We will walk 39 miles for them, spend tens billions of dollars researching them and even dedicate an entire month to them. But posting naked breasts on social media? Then you’ve crossed a line.

The sexualization of breasts in America has caused some serious controversies over the past few years, and inspired Free The Nipple, a self-described “equality movement” with “a mission to empower women across the world.” Although legislation implicitly states that women have the right to breastfeed in any public or private location exists in  49 states, the District of Columbia and the Virgin Islands, the debate over whether women should have the right to be topless in public continues.

A much-debated topic for the Free The Nipple movement is whether or not to allow photos of topless women on social media. Artist Nicol Hebran believes censoring women’s nipples on social media is hypocritical and unnecessary, and in June 2014 she began posting photos of herself topless with Photoshopped male nipples covering her own.

But what happens when photos that show female nipples are posted in order to advocate for breast cancer awareness? Last week, Facebook abruptly answered this question. Forty-year-old Rowena Kincaid has attracted more than 10,000 followers on Facebook, documenting her battle with breast cancer and was the focus of a BBC documentary “Before I Kick the Bucket,” which explores life after her diagnosis. On Jan. 23, Kincaid posted a photo of a rash around her nipple to her Facebook page in order to raise awareness of the lesser-known breast cancer symptom. The next day, Kincaid posted the following:  “Facebook notified me that it has automatically taken down my last post down due to nudity rules.”

Immediate outrage followed, and rightfully so. Her situation, which supporters of Kincaid have called “Boobgate,” demonstrates how sexist social media censorship can be. Women can post photos of their entire breast without violating Facebook’s anti-nudity policy, so long as the nipple is covered. Men can freely post photos of themselves shirtless and no one bats an eye.

According to Google Trends, in 2015 “Free The Nipple” garnered more interest than phrases such as “gender equality” and “equal pay.”

The strangest part of Kincaid’s story is how she was able to later post the same photo with a smiley face over the nipple. What is it about the female nipple itself, the one part of the breast that serves a biological purpose, that makes people feel the need to shield their childrens’ eyes? Kincaid said she considered it “disgusting” that Facebook “took down a photograph that could potentially save lives.”

Kincaid and her supporters believe Facebook’s Community Standards are sexist and encourage further unnecessary sexualization of women’s breasts. The standards ban “images of female breasts if they include the nipple.” This rule is part of a paragraph that also bans postings of “photographs of people displaying genitals or focusing in on fully exposed buttocks” and “images of sexual intercourse.”

The ban on photos of female nipples seems even more outrageous when acknowledging that in 2013, Facebook lifted its ban on videos of extreme violence such as beheadings under the notion that that these videos can raise awareness of issues of violence. Yet photos displaying female nipples are considered inappropriate and not a method of combating sexism and the sexualization of breasts.

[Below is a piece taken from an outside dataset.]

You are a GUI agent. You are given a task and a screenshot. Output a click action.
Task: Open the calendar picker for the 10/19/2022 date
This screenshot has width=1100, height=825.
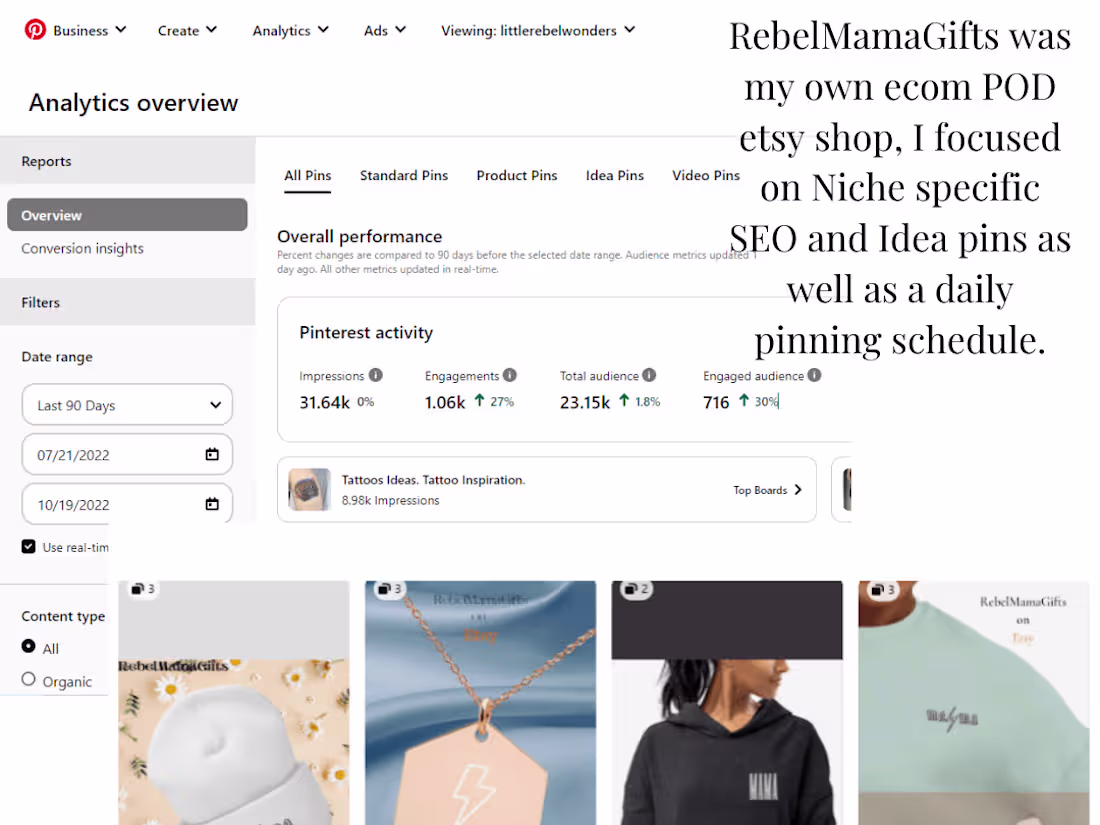212,504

This isn’t exclusively a social media problem, but rather a societal issue.

“Women’s bodies are sexualized to the point where nipples, a necessary part of feeding a child, are thought of as inherently provocative,” DePaul freshman Alexis Kleefisch said. So long as Facebook, Instagram and other social media outlets prohibit photos of female nipples, they will continue to help preserve America’s sexist status quo.

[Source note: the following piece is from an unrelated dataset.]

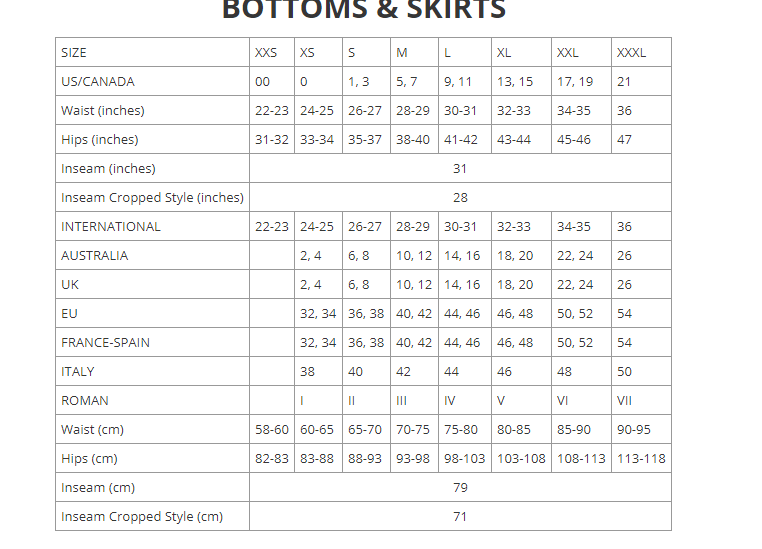
Task: Select the Roman numeral IV cell
Action: point(450,400)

Freeing the nipple may seem irrelevant when compared to other aspects of the feminist movement, but it has done a tremendous job of bringing attention to its fight. According to Google Trends, in 2015 “Free the Nipple” garnered more interest than phrases such as “gender equality” and “equal pay.”

On Feb. 1, Facebook reposted Kincaid’s unedited picture to her page. While this move is definitely a step in the right direction, it will take further extreme instances of discrimination against female breasts, both online and in public, for the Free The Nipple movement to achieve its goal of “equal rights for men and women (and) a more balanced system of censorship.”